About five to seven years after retirement, it is recommended that an investor meet with a qualified and professional wealth advisor to formulate an exit strategy, says Warren, which includes a debt reduction plan.

Putting it into practice

It’s a nice feeling to assert more control over the amount of growth that an investment property will generate.

For investors who are closer to retirement and have equity to propel them forward, Warren says that a value-added project "speeds up the process a little bit."

"Rather than buying a plan or a new project, actually buy something where you can grow your asset base more quickly by undertaking a renovation or development," says Warren.

“They should be looking for something that is in a high growth place that they can add value to. That way, rather than relying on the market to do the heavy lifting, by adding value they can increase the property's value, they can increase the property's rent cash flow, and its value will increase. considerably faster. "

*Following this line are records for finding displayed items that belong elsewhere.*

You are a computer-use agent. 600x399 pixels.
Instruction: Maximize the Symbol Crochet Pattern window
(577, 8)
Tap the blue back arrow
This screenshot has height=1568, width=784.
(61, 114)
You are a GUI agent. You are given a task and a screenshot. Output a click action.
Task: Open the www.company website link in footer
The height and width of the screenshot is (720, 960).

However, when it comes to a subdivision or development, Wayne Jessup of The Property Bloke says it's important to address the fundamentals.

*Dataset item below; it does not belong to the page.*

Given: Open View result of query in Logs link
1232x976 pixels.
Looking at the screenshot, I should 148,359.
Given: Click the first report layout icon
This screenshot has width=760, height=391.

"It's like starting a business, if you start a business and just want to do the riskiest thing possible, it's very dangerous … what I tell people is ; is you are in Chapter 1, so let's see a strategy that fits your Chapter 1, and you'll get to Chapter 10, Chapter 20 as you build your experience, ”says Jessup.

Beginner-friendly approaches like making another bedroom or building an apartment for Grandma can really help increase cash flow in the property.

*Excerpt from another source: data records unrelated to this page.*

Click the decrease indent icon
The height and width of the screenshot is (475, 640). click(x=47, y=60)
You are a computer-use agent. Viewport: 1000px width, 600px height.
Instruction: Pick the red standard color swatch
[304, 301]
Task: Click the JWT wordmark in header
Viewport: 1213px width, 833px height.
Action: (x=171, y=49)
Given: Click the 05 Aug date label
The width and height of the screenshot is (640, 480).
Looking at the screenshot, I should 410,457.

Creativity can go a long way, says Jessup.

“Small changes in ownership can make it more valuable. For example, potentially an additional tenant that will only bring the cash flow to where you need it for your portfolio. "

Can you retire faster?

While substantial returns can be derived from a long-term approach to investing – and risks can be better mitigated that way, too – Jessup says there are strategies as well. short term that can provide faster returns.

“When I say short term, I mean within 24 months you can make a big difference. You can then reach retirement age or get the cash in a few years if you're ready to do the job, ”says Jessup.

"What we put in place is that we [call] a foundation first, and a foundation is pick two properties and normally with those two properties you have one capital growth and one cash flow, and with four properties you have two capital growth and two cash flow, so they basically pay for themselves and it doesn't affect your own finances. "

Jessup says it's important to make sure that when creating your portfolio you mix the style of the properties.

"Some properties are more dedicated to cash flow and some may be more dedicated to capital growth so as your portfolio gets older and you get older you really need to focus more on cash flow. cash flow than on capital growth. "

The next step up from the foundation is the Elite Membership Program, where The Property Bloke provides one-on-one mentoring for 'top level' strategies; like small sub-divisions, room sharing and other property options.

Jessup says this provides the opportunity for "a lot of growth within your portfolio because you are really active and have full support".

While days on the beach and the emerald stretch of a golf course might spring to mind, Warren of Metropole Property Strategists says most successful people want to keep working during their retirement, but in another capacity.

“They just want to keep doing things. They want to slow down but they just want to do things at their own pace; they can choose to work a few days a week, they can have a passion project where they can give back to the community or something [similar] but they have that passive income that comes in [from their properties] that allows them to do these kinds of things and they don't have to work full time, ”says Warren.

Investors have a level of courage and bravery, he adds.

"It takes a long time to get out of your comfort zone, but the only way to get to where you need to be is to seek professional advice and do it," says Warren.